- **Requirement**
Give only the number of lines in the records that include the string "Given".

- **Dataset**
○ ○ ○

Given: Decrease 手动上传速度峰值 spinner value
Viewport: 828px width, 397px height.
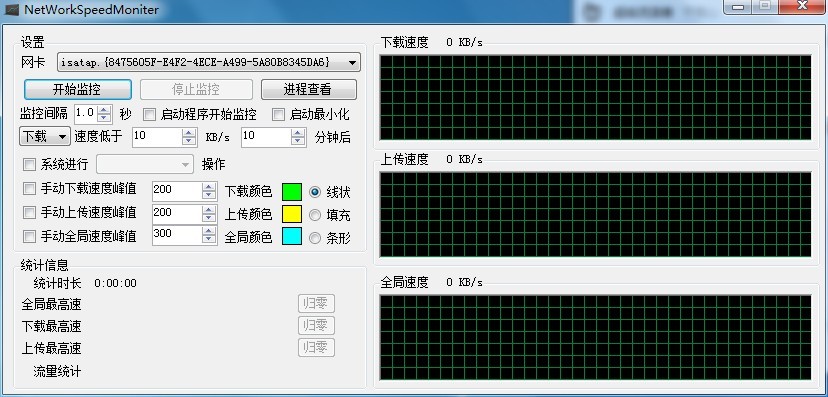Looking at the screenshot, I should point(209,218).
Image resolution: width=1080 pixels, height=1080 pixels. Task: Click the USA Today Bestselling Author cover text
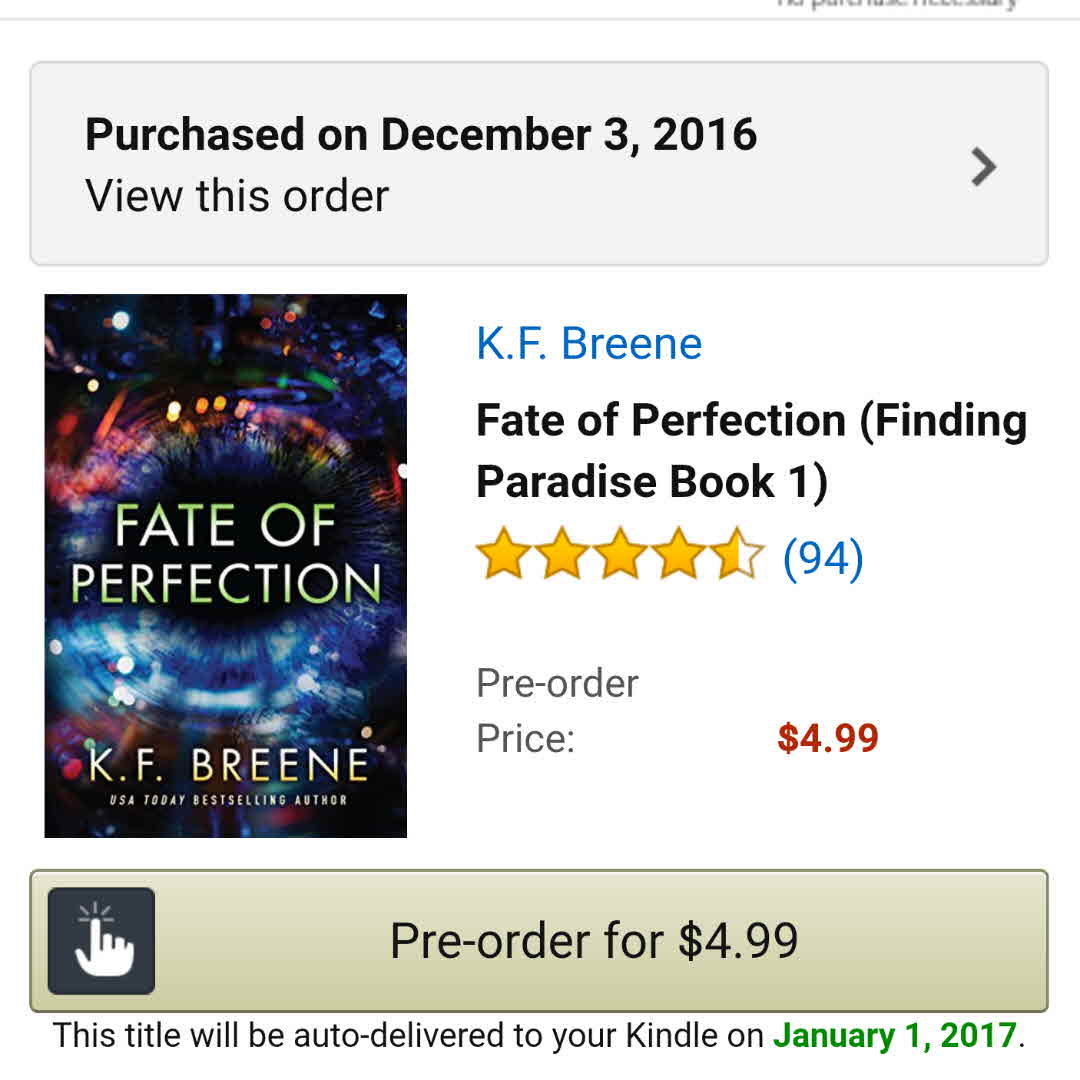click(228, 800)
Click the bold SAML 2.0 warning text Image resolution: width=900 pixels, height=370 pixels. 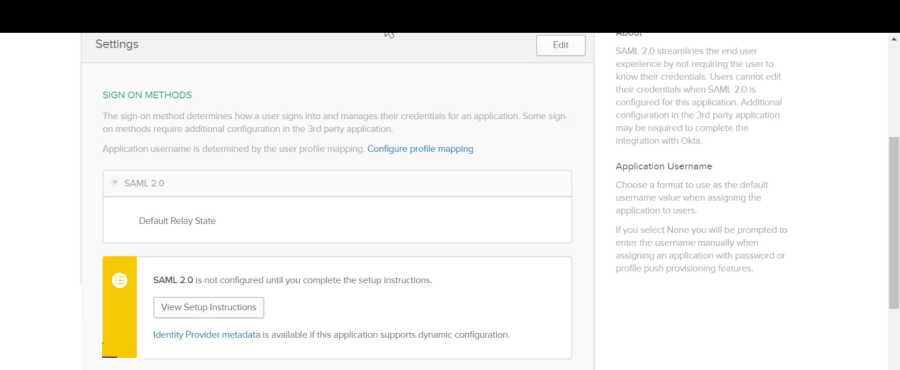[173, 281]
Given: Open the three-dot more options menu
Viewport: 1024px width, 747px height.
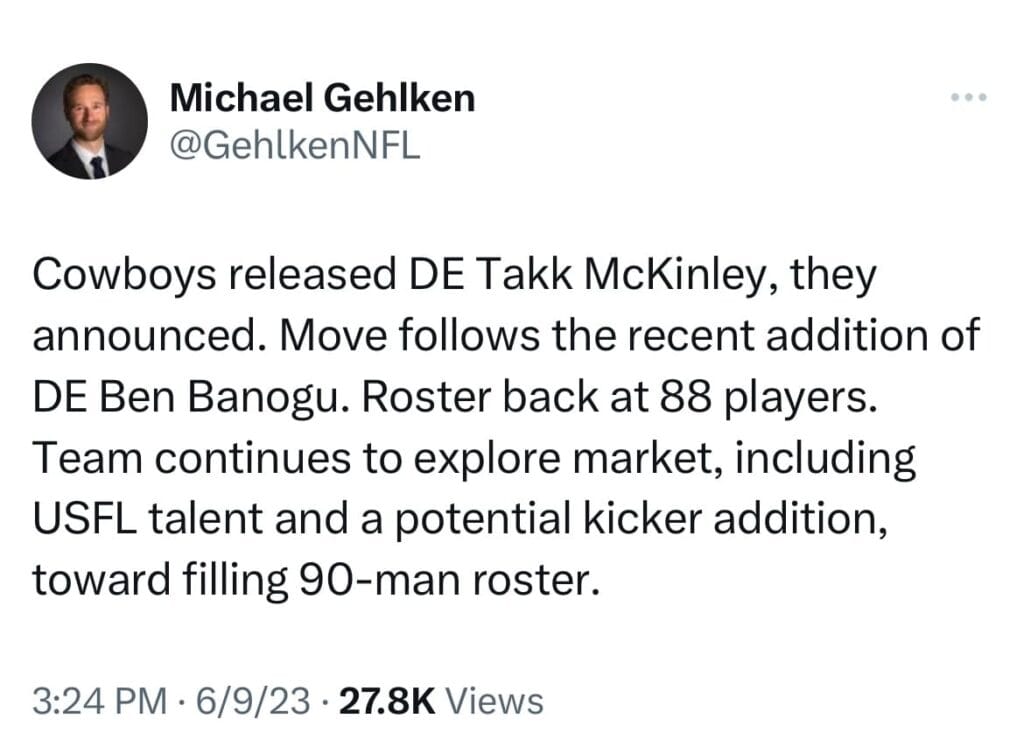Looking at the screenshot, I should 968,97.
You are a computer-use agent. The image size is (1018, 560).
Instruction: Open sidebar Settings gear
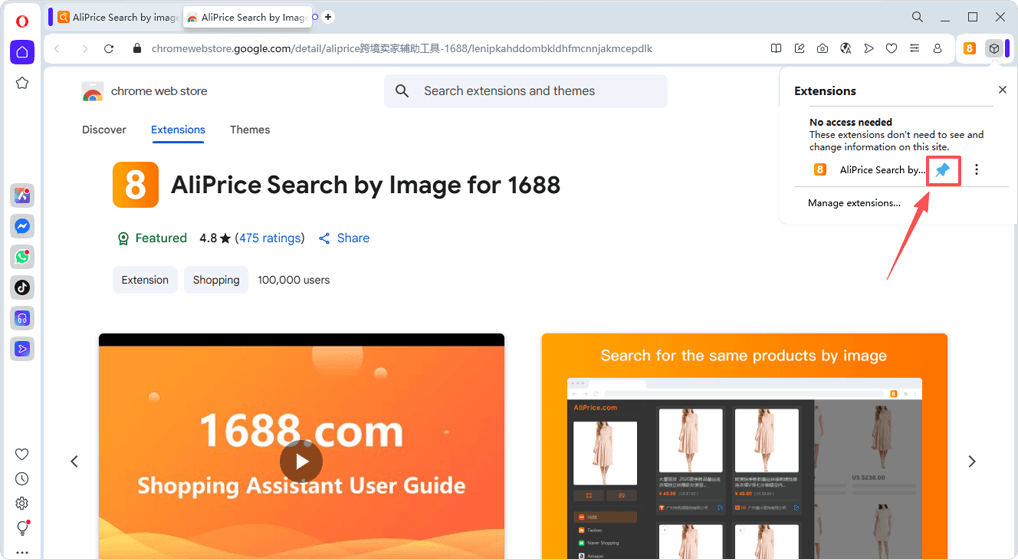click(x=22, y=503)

○ ○ ○

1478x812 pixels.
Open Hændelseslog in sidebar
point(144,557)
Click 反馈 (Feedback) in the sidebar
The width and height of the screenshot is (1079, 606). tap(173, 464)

○ ○ ○

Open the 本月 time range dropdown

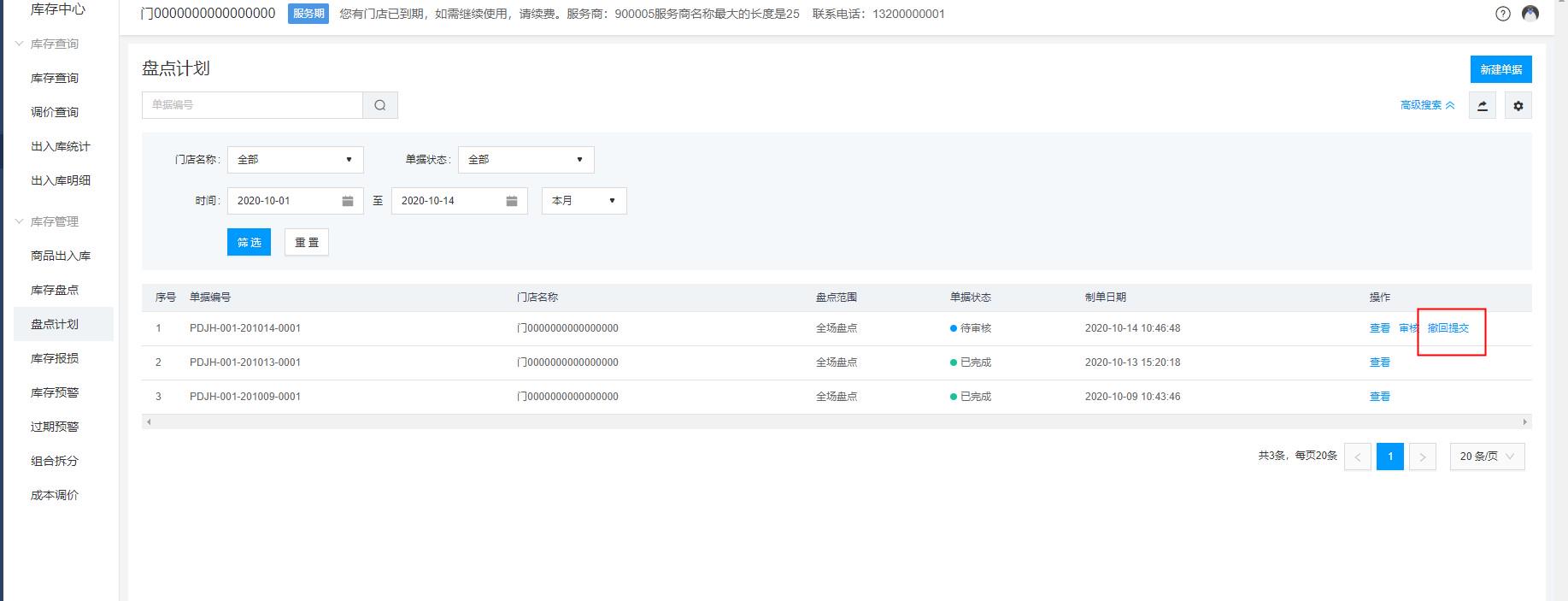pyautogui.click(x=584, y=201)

○ ○ ○

- **Response to the exercise**
2